Dataset entries:
* * * *
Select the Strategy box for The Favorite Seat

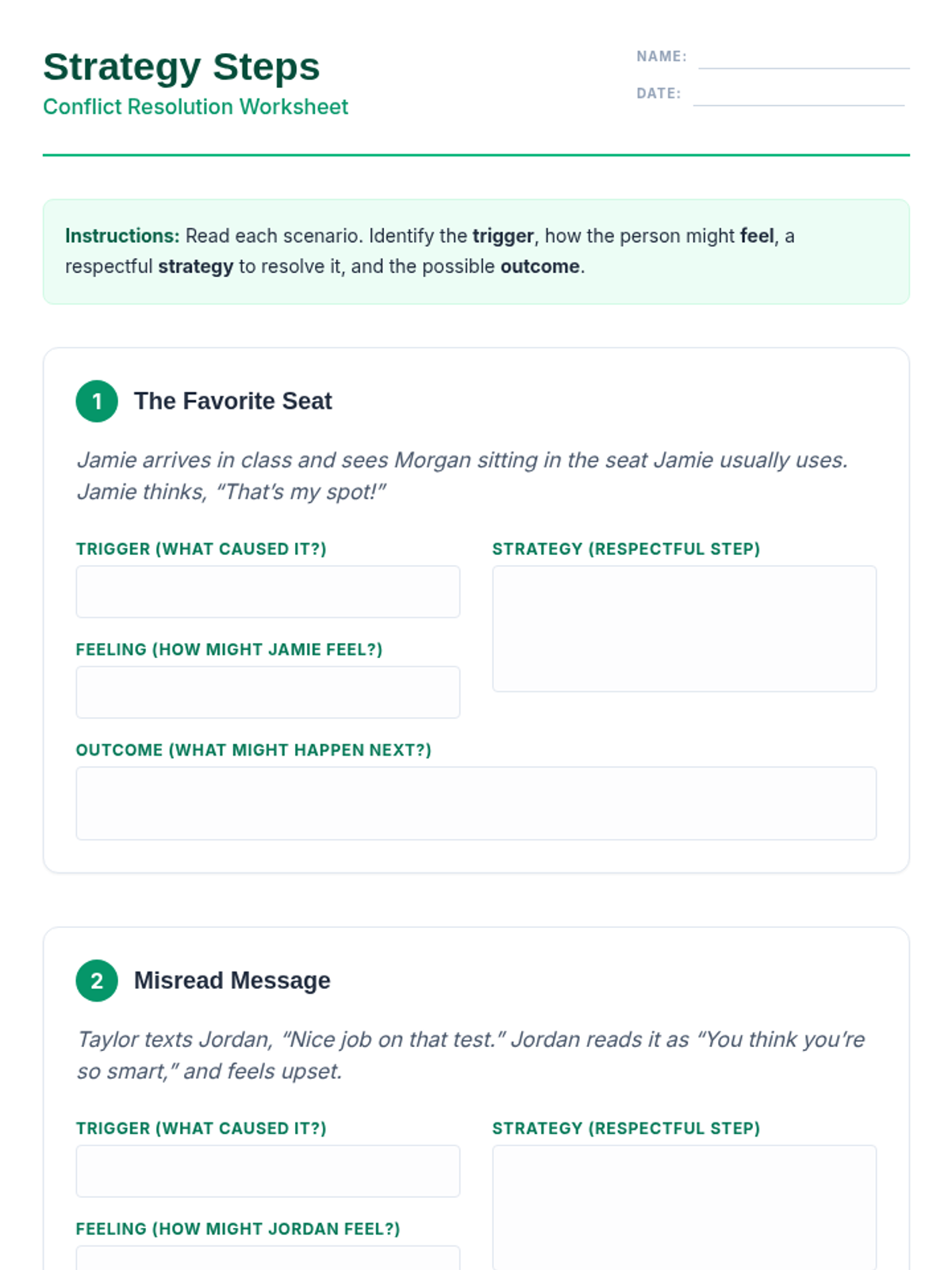tap(684, 629)
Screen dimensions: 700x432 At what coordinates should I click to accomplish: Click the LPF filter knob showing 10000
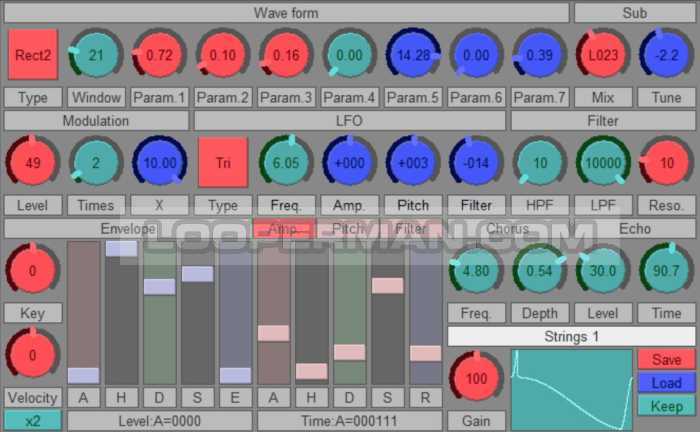[x=602, y=163]
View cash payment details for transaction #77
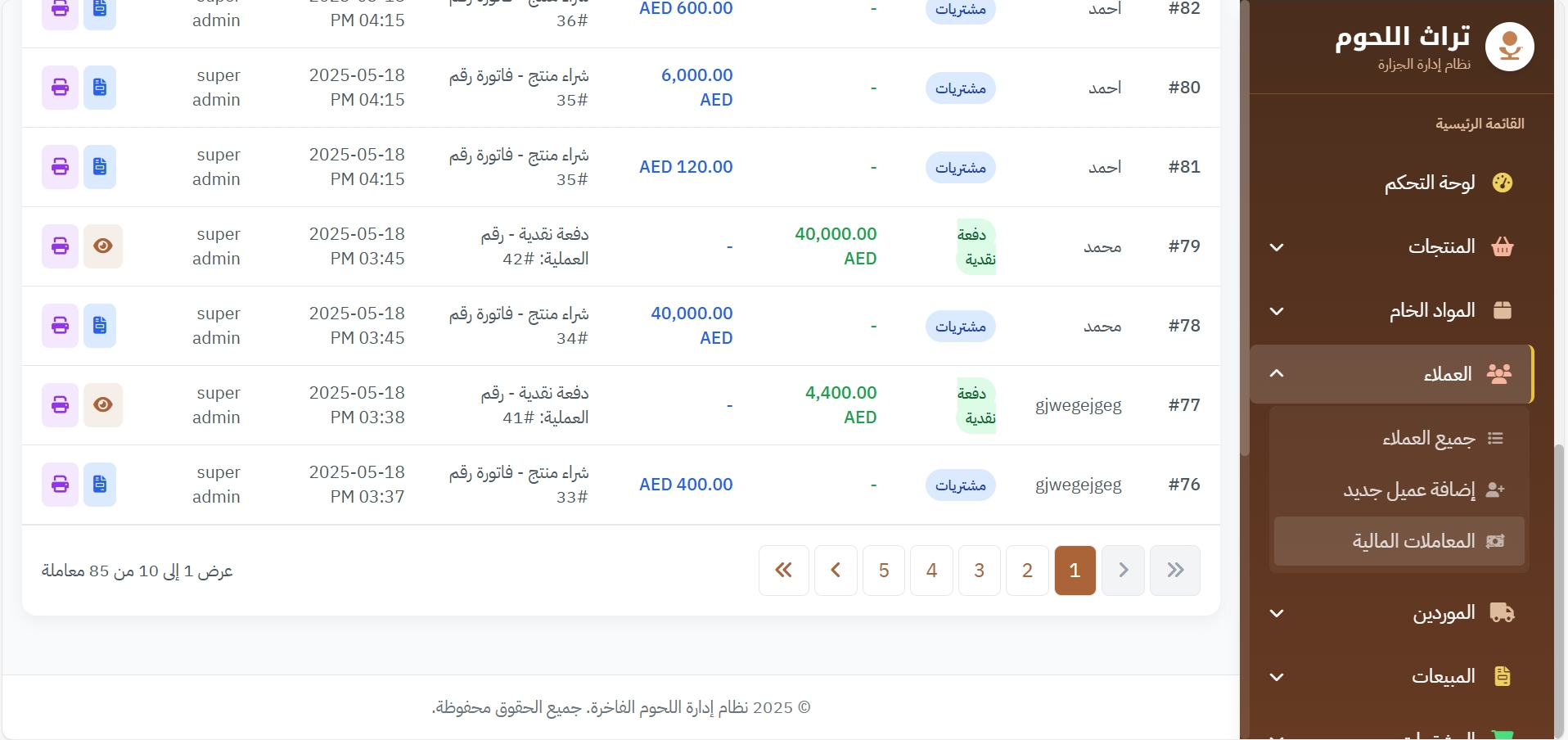 point(102,405)
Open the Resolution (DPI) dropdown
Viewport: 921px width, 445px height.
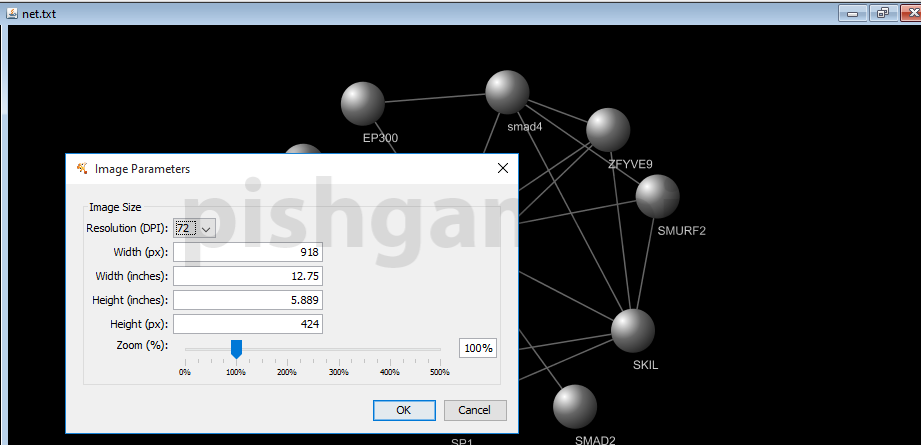(x=206, y=228)
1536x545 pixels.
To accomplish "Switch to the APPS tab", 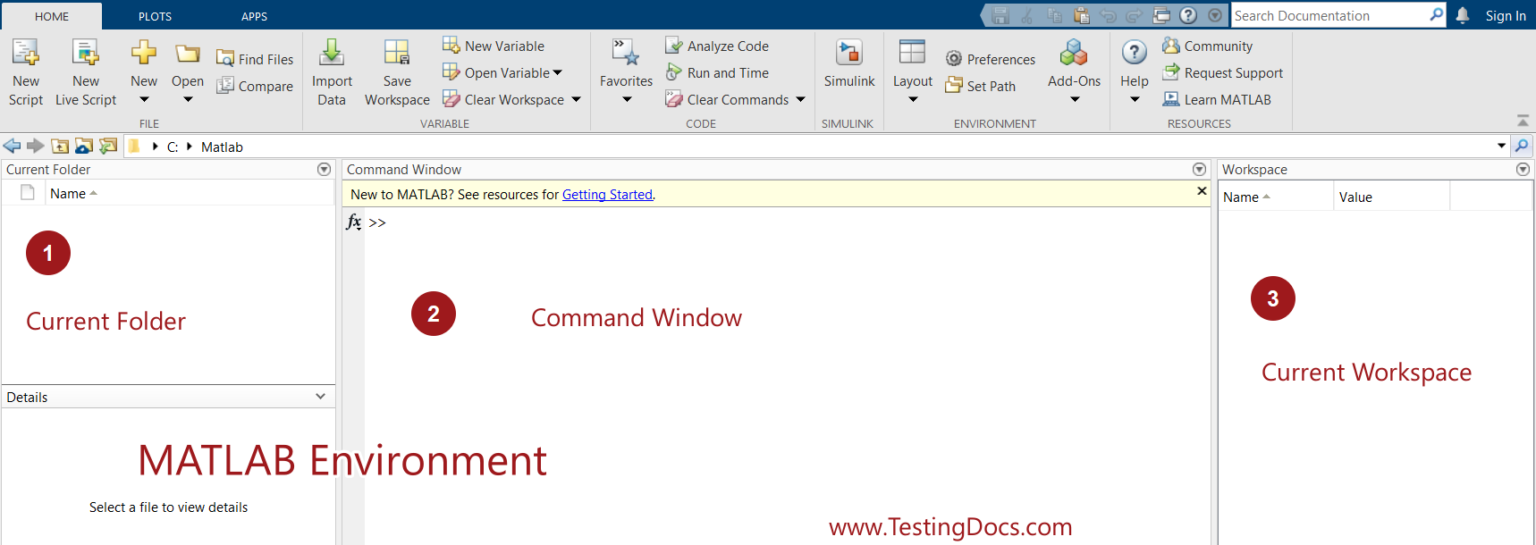I will click(x=254, y=16).
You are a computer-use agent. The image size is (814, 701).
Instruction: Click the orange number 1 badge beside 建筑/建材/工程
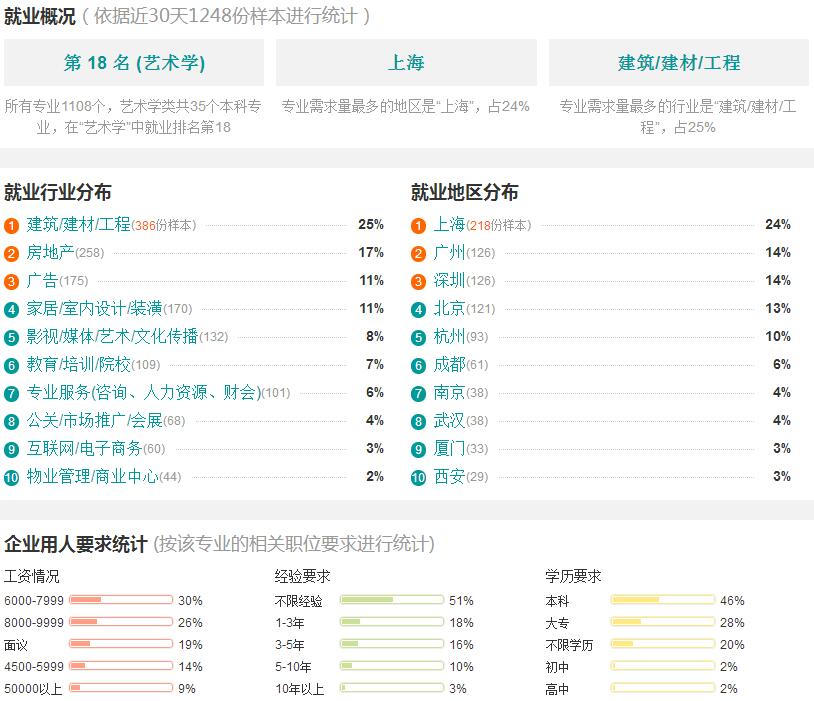click(x=11, y=226)
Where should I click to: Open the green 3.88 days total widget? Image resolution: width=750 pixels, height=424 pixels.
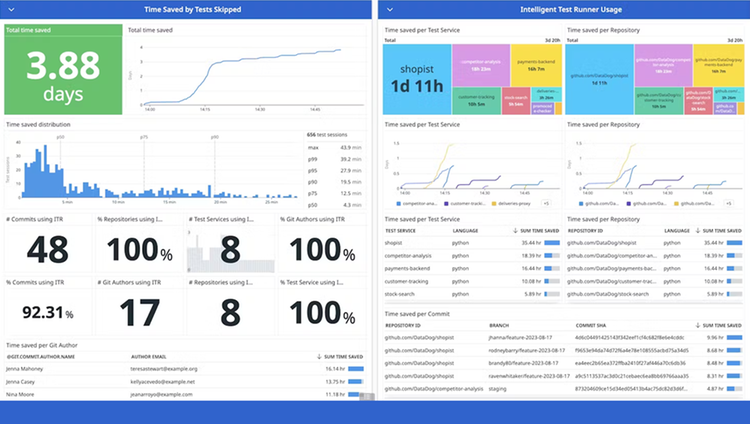[63, 69]
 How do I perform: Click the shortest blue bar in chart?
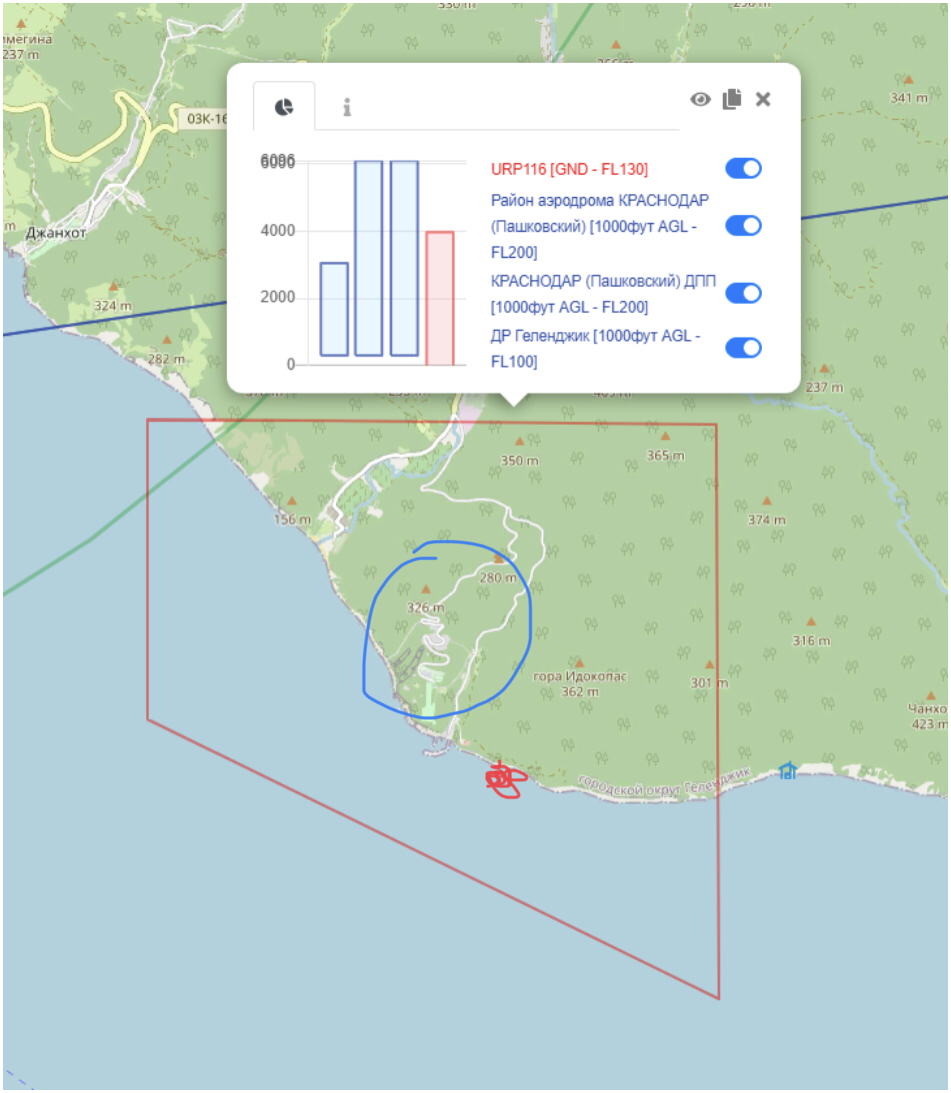pos(334,309)
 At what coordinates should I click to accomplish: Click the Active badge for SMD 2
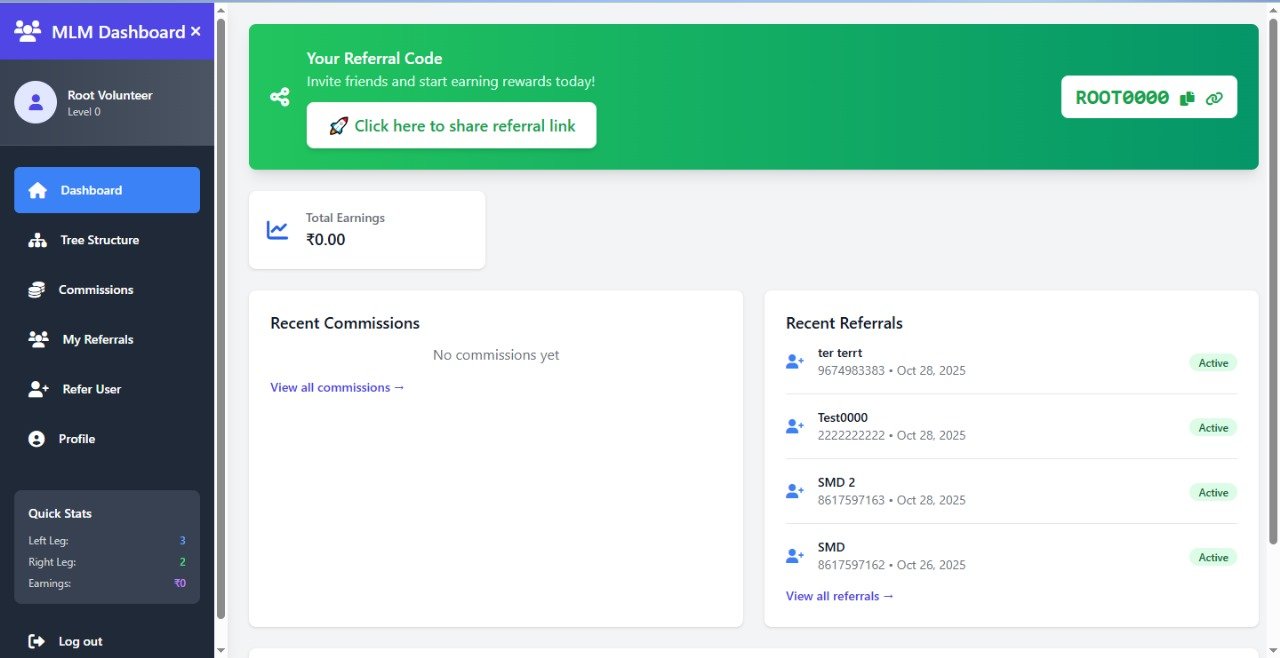[x=1212, y=492]
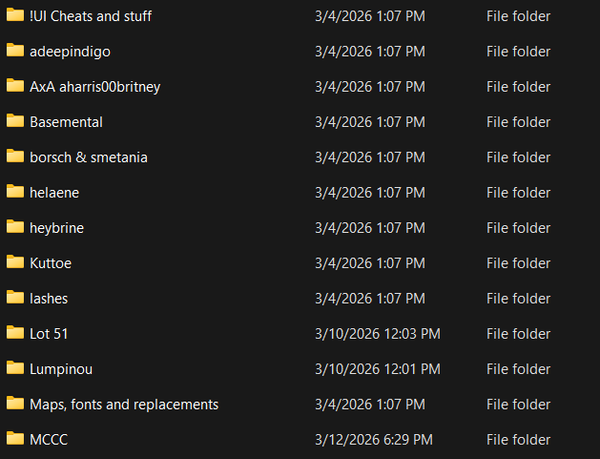Select the '!UI Cheats and stuff' folder name
Screen dimensions: 600x459
(91, 16)
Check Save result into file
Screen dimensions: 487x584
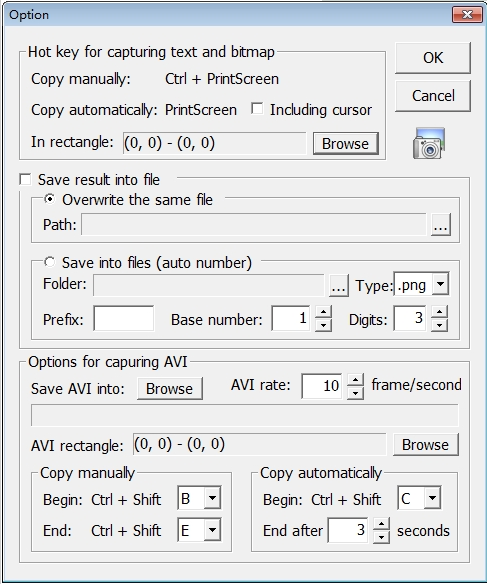25,180
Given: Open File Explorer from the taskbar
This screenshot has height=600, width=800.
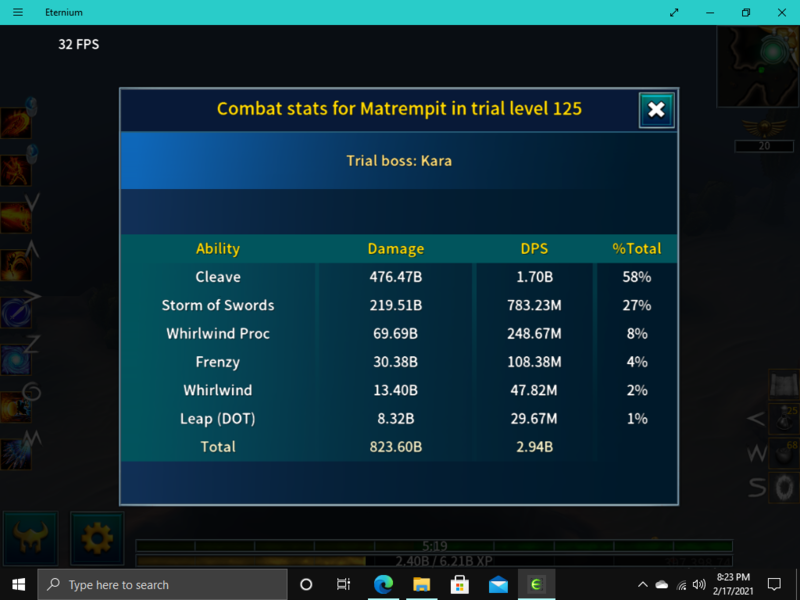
* * * *
**What you need to do**
Please transcribe, word for word, every line from the one containing "Check Save result into file" through the last line of the records, both included, and leave the pictures out.

**Problem solution**
Check Save result into file
Screen dimensions: 487x584
25,180
Given: Open File Explorer from the taskbar
This screenshot has height=600, width=800.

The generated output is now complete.